Who was Pauli Murray?
How many of you know the name Pauli Murray? Until I read Rosita Stevens-Holsey and Terry Catasús Jennings' MG biography, Pauli Murray: The Life of a Pioneering Feminist and Civil Rights Activist, released this February, I had never heard of this incredible woman.
This book, written in verse for ages 10-14, tells the story of Pauli Murray, a activist for Civil Rights and Feminism before either movement was fully established. Born the child of mixed-race parents in Baltimore in 1910 but raised by an aunt in Durham, North Carolina, Pauli Murray never fit in.
Bright and perceptive, she “saw injustice and unfairness with uncommon clarity. And she didn’t accept it.” Instead, Pauli Murray tackled injustice with all the force of her determination. Despite poverty, she graduated from Hunter College, taught for the WPA Education Project, and wrote articles pointing out injustice.
Pauli Murray, 1944
Her activist heart sent her on a quest to change the Jim Crow laws that held back her race at every turn. She entered Howard University School of Law and graduated top of her class, ahead of all her male peers. A paper she wrote while at Howard became the basis for arguments in Brown vs Board of Education, the Supreme Court decision that finally toppled those laws, though Pauli never received credit for it.
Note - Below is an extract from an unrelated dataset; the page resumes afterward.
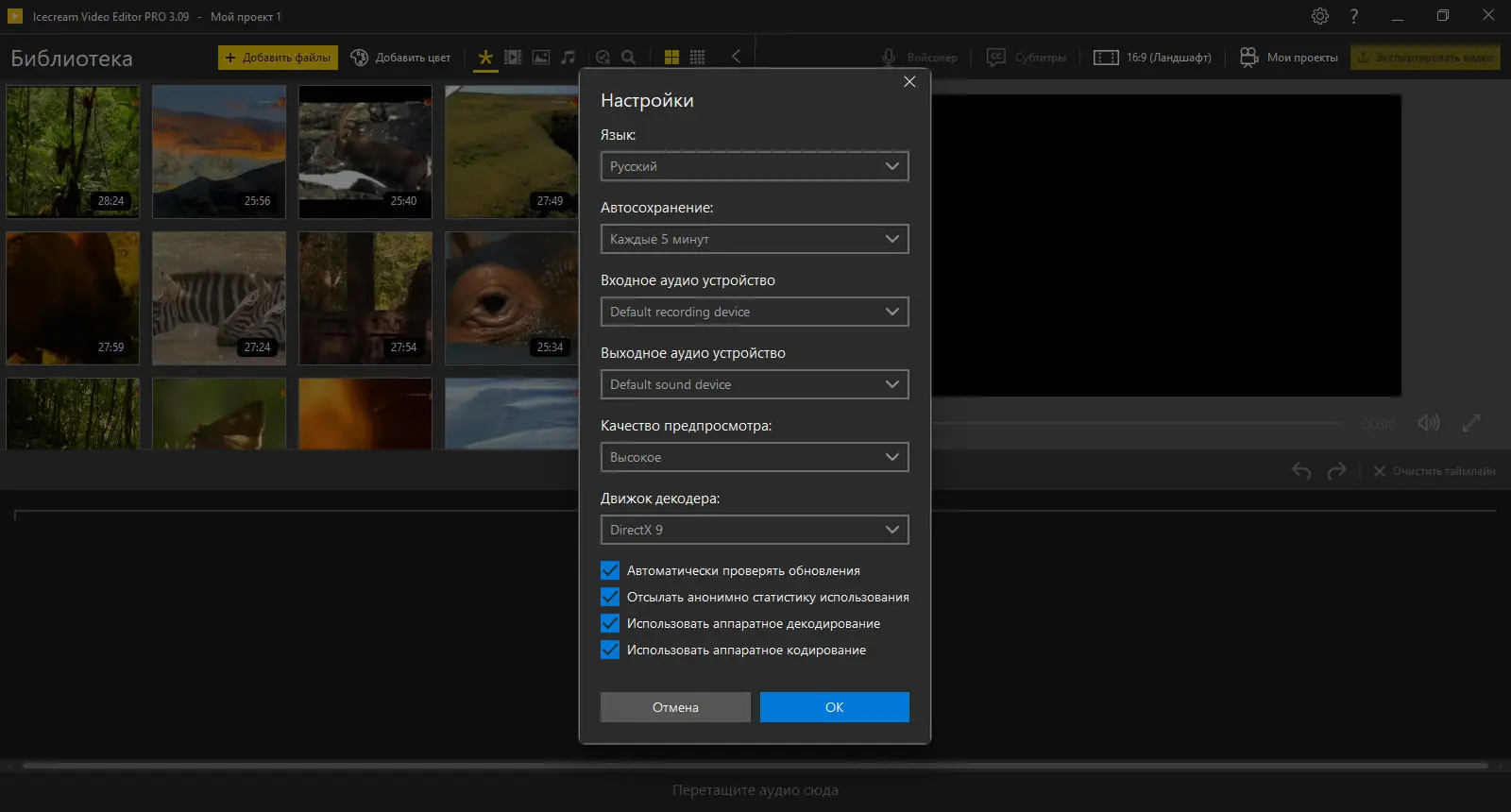1511x812 pixels.
Task: Toggle hardware decoding checkbox
Action: coord(610,623)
Despite a prize for her exceptional scholarship, she was barred admission to Harvard because of her gender. So she tackled gender laws along with Jim Crow laws. She went on to get a master’s in law from Boalt Hall of Law in Berkeley, California, and a doctorate from Yale University. She was a participant in President Kennedy’s Commission on the Status of Women and a founding member of the National Organization of Women. (NOW)
Pauli Murray battled poverty, discrimination, racial and gender barriers. And she never gave up.
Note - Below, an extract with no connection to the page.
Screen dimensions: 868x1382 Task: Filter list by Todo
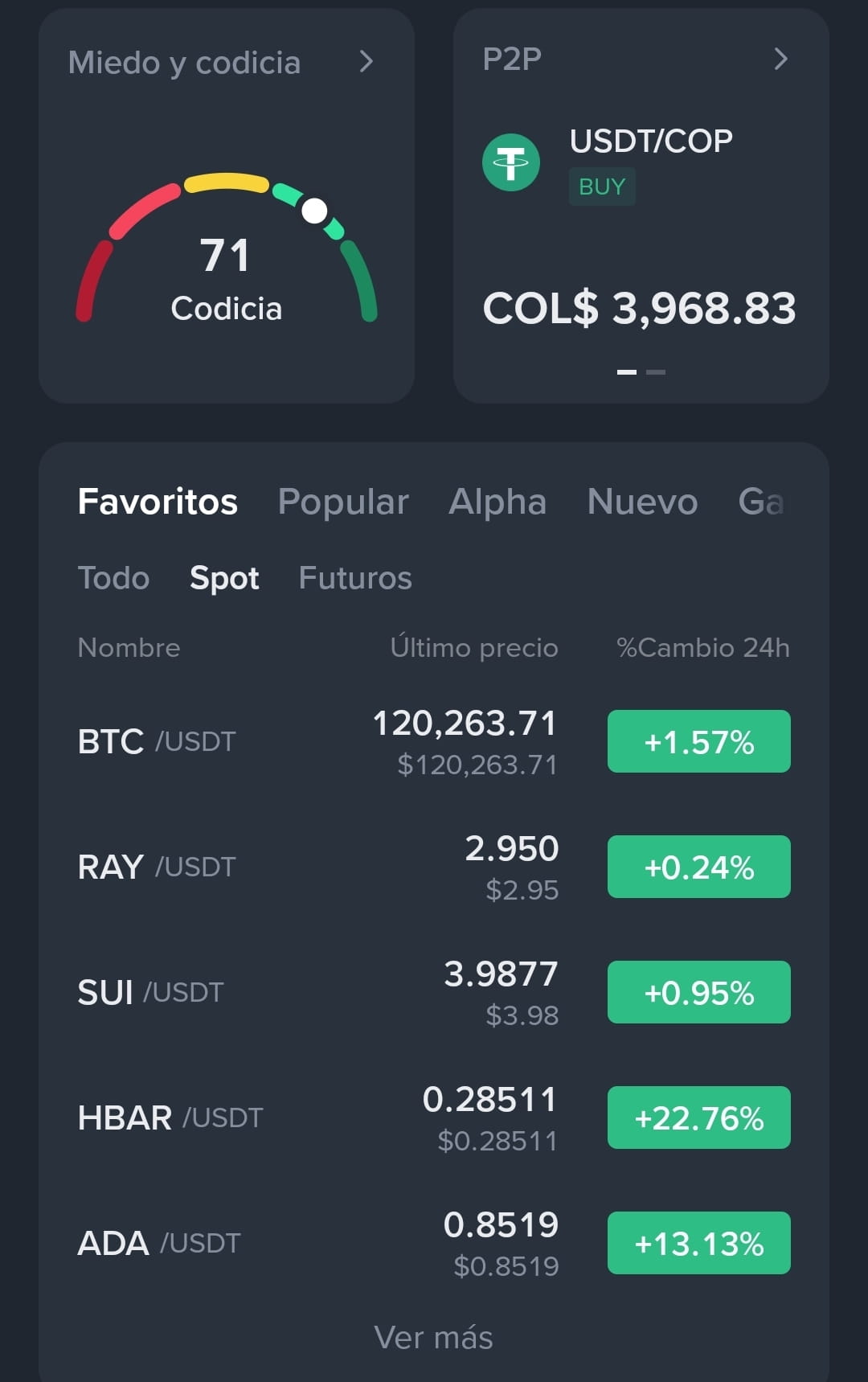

This moving and inspirational biography tackles difficult issues head-on, while creating a vivid portrait of an incredible woman. The free-verse form makes it easy to read and allows the authors to return again and again to the important themes of Pauli Murray’s life.
Interview with Author Terry Catasús Jennings:
|Terry Catasús Jennings|
Julie: You’ve had a big year! You published the Definitely Dominguita series, Pauli Murray’s biography, and have a picture book, The Little House of Hope, coming out this month.
Terry: Julie, thank you so much for hosting me on the GROG Blog. I’ve been very fortunate. All these projects have been in the works for a while, and then their paths converged.
Julie: I was surprised I had never heard of Pauli Murray, even though as a middle school teacher, I taught both the Civil Rights and Women’s Movements. How did you learn about Pauli and come to partner with her niece, Rosita Stevens-Holsey, to write this book?
Terry: I discovered Pauli Murray during research for The Women’s Liberation Movement: 1960-1990. The more I learned, the more I felt her biography needed to be made available to young readers. While I could do justice to her story as a feminist, I could not do justice to her story as a Black person, so I wanted a partner. My research led me to the Pauli Murray Center, and through them, I tried, at first unsuccessfully, to find Dr. Murray’s family. Then I went to see a play about Pauli Murray at Howard University. There was a row of seats reserved for the family, so I introduced myself. When I said I was looking for someone to work with me, Rosita raised her hand. She’s a teacher! And she was already working to promote her aunt’s legacy. What could be better than that? The partnership has been as productive as it has been delightful.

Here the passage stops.